When they see patterns of data that are too perfect, it raises questions
Some of the issues are not always straightforward. It could be the geographical areas ranging from domestic to international, depending on level of oversight. Different countries do not understand the same importance that FDA understands regarding the level of oversight that may be expected over the data. It does not matter whether you are a large firm or small firm. It could be an individual employee, or there may be a conspiracy to hide or share data, skew data, or destroy data, which could be viewed as criminal.
Many times, FDA will walk into a firm—generally a foreign firm—and find a whole bunch of data being shredded or already dumped in a trashcan. That raises issues as to the actual integrity of the data. After all, why isn’t it being stored? How is it able to be shredded so easily? All of that contributes to the integrity of your data.
“You need to understand the data that is generated both pre-market and post-market can be critical to your firm,” Niedelman said. “Acts of commission, as well as omission, are equally important. If you eliminate data unnecessarily or hide data or do not report all the results, these all raise data integrity issues. FDA has been on top of data integrity for a while. While it is certainly more prevalent in pharmaceuticals right now, it is growing in the medical device area as well.”
ALCOA Expands
Returning to ALCOA, over time additional elements were added to the mnemonic and it became ALCOA Plus to assure that that data was also complete, consistent, enduring, and available (Figure 2).
Figure 2 ALCOA Plus
Niedelman commented on what each of the various elements means for data:
- Attributable: Specific to staff members via audit trails and e-signatures. No sharing of passwords. Requires compliance to Part 11.

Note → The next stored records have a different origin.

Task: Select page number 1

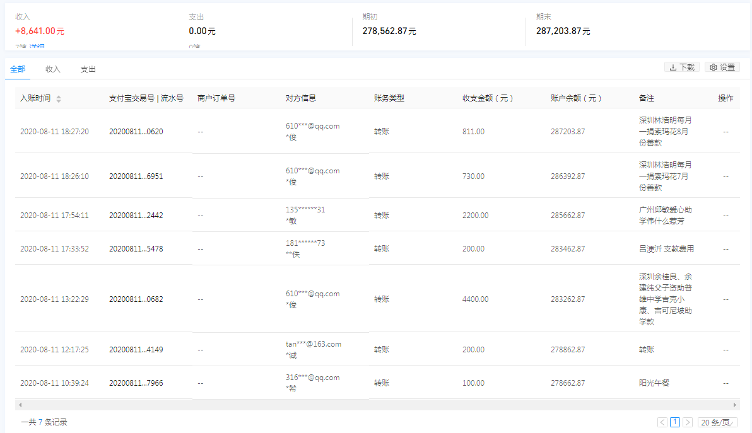Action: coord(675,422)
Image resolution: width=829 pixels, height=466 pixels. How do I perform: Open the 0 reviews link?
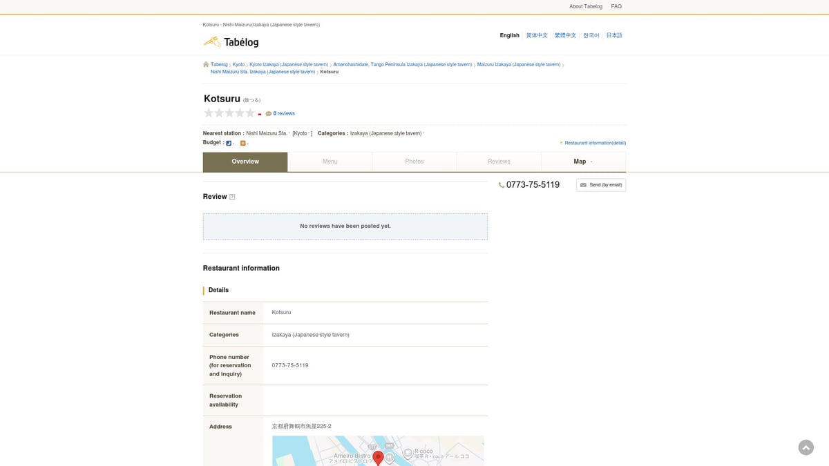[283, 113]
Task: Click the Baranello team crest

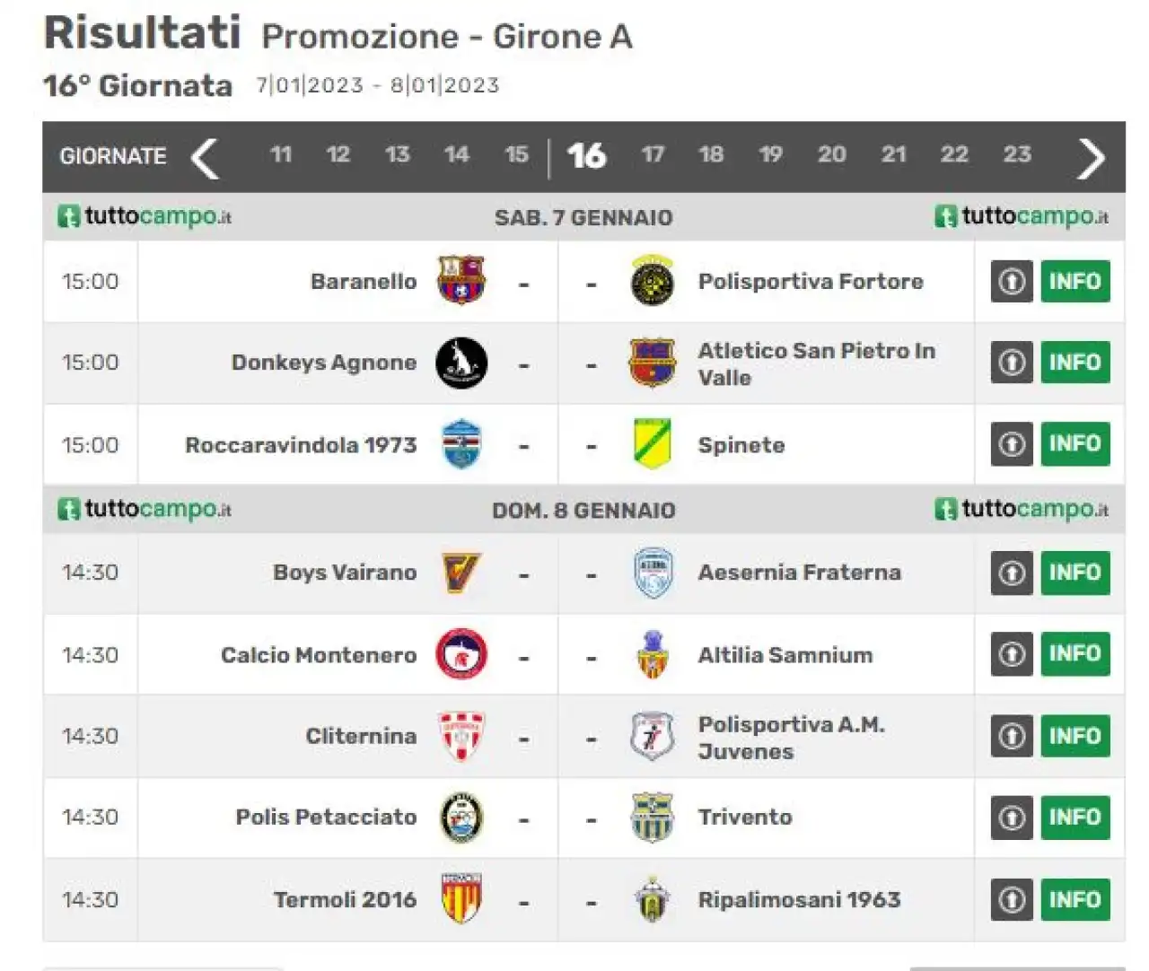Action: (x=461, y=280)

- Legible: Usable and readable during internal audits
- Contemporaneous: Recorded during performance of a task, not before or later
- Original: In the original format, not manipulated, stored elsewhere, or shared
- Accurate: Maintained using a system that minimizes errors, raw data and analytical results correctly presented
The additional elements include ensuring that the data is:
- Complete: Everything is included and nothing is missing
- Consistent: Enforcing the use of approved data acquisition and analysis methods
- Enduring: Use of a media that maintains and protects records and it does not deteriorate over time
- Available: Records available as needed
And, it is “really important to understand that following the basic tenets of ALCOA Plus provides you the assurance that your data as building blocks will get you to the endpoint where your data will be useful in making sound decisions.”